De planetas reales y ficticios
por Dixon Acosta

La Unión Astronómica Internacional (UAI), mejor conocida por los pocos que la conocen con su nombre en inglés, International Astronomical Union (IAU), fue notoriamente mencionada por estos días. Esta seria institución, fundada en 1919 y compuesta por las sociedades astronómicas nacionales, acaba de enviar a Plutón a su original hogar, es decir, al infierno. Debe recordarse que Plutón en la mitología romana era el dios del inframundo.

En efecto, Plutón, ya no merece estar en la selecta categoría de los planetas del sistema solar, por los nuevos criterios dominantes en el seno del organismo científico internacional. Un editorial del periódico colombiano El Tiempo, señalaba a propósito del tema y a raíz de una encuesta de opinión en Estados Unidos, el desconocimiento entre los ciudadanos estadounidenses de los planetas del sistema solar, frente al acertado saber sobre Kryptón, el planeta natal de Superman. El editorialista transparentaba su sorpresa. Sin embargo, no creo que sea una novedad, ni en Estados Unidos ni en el resto de los países occidentales, esta ambigüedad del saber, que oscila entre lo real y lo ficticio. De allí que sería plausible que la UAI, realizara una nueva clasificación de planetas, partiendo de los más conocidos.

Dicha lista, sería encabezada por el mentado Kryptón, herencia de las tiras cómicas, género de la cultura popular que contribuye con otro famoso nombre, Mongo (Roldán el Temerario ó Flash Gordon). Aparecen los engendrados por la literatura como Solaris (SOLARIS) ó Arrakis (DUNA), aparte de la lista interminable emprendida por Isaac Asimov en sus series Fundación y Robots. La televisión aportaría por su parte a Vulcano (Viaje a las Estrellas), el Planeta de los Robinson (Perdidos en el Espacio), Caprica (Galáctica), e incluso Melmac (Alf) y Orc (Mork y Mindy). El cine nos ha legado desde El planeta Prohibido, pasando por el Planeta de los Simios (que terminó siendo la misma Tierra), hasta llegar a los numerosos destinos de la GUERRA DE LAS GALAXIAS (como Dagobah) o el LV426 de ALIEN. Aunque de todos los cuerpos astrales ficticios, no debe existir un planeta más poético que el diminuto hogar del Principito, descubierto por el piloto Antoine de Saint-Exupéry.

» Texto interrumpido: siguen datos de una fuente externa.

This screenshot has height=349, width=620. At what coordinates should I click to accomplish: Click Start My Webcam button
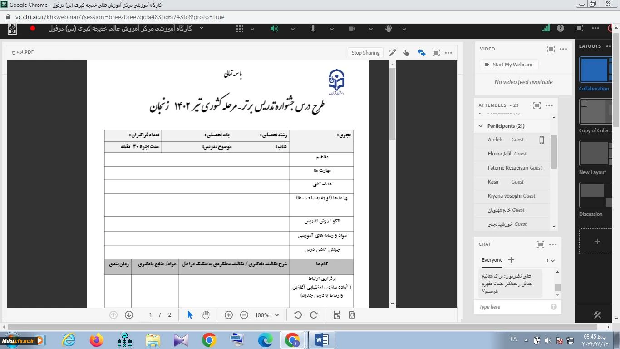(x=508, y=65)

Volviendo a la degradación de Plutón, es posible que este cuerpo cósmico no fuera tan desconocido, muchos lo deben identificar con el alegre perro del ratón Mickey (Pluto). La tragedia de Plutón, que afectaría a los nacidos bajo la regencia de ese cuerpo, según los astrólogos, se convierte en buena noticia para los estudiantes, quienes sólo tendrán que aprenderse ocho nombres de memoria, así dispondrán de más tiempo y neuronas para dedicarse a los planetas ficticios. Sitios de fantasía que con el correr de los siglos, se convertirán para los hombres del futuro, en confusas referencias históricas. Pues como se sabe, la ficción termina confundiéndose con la realidad. Como cuando algunos repiten la biografía de Aquiles y dudan sobre la existencia de Homero, su creador, a quien suelen trastocar con Homero, el patriarca de los Simpson. Ignoro la mentalidad de los habitantes de otros planetas, pero así es nuestro mundo y así seguirá.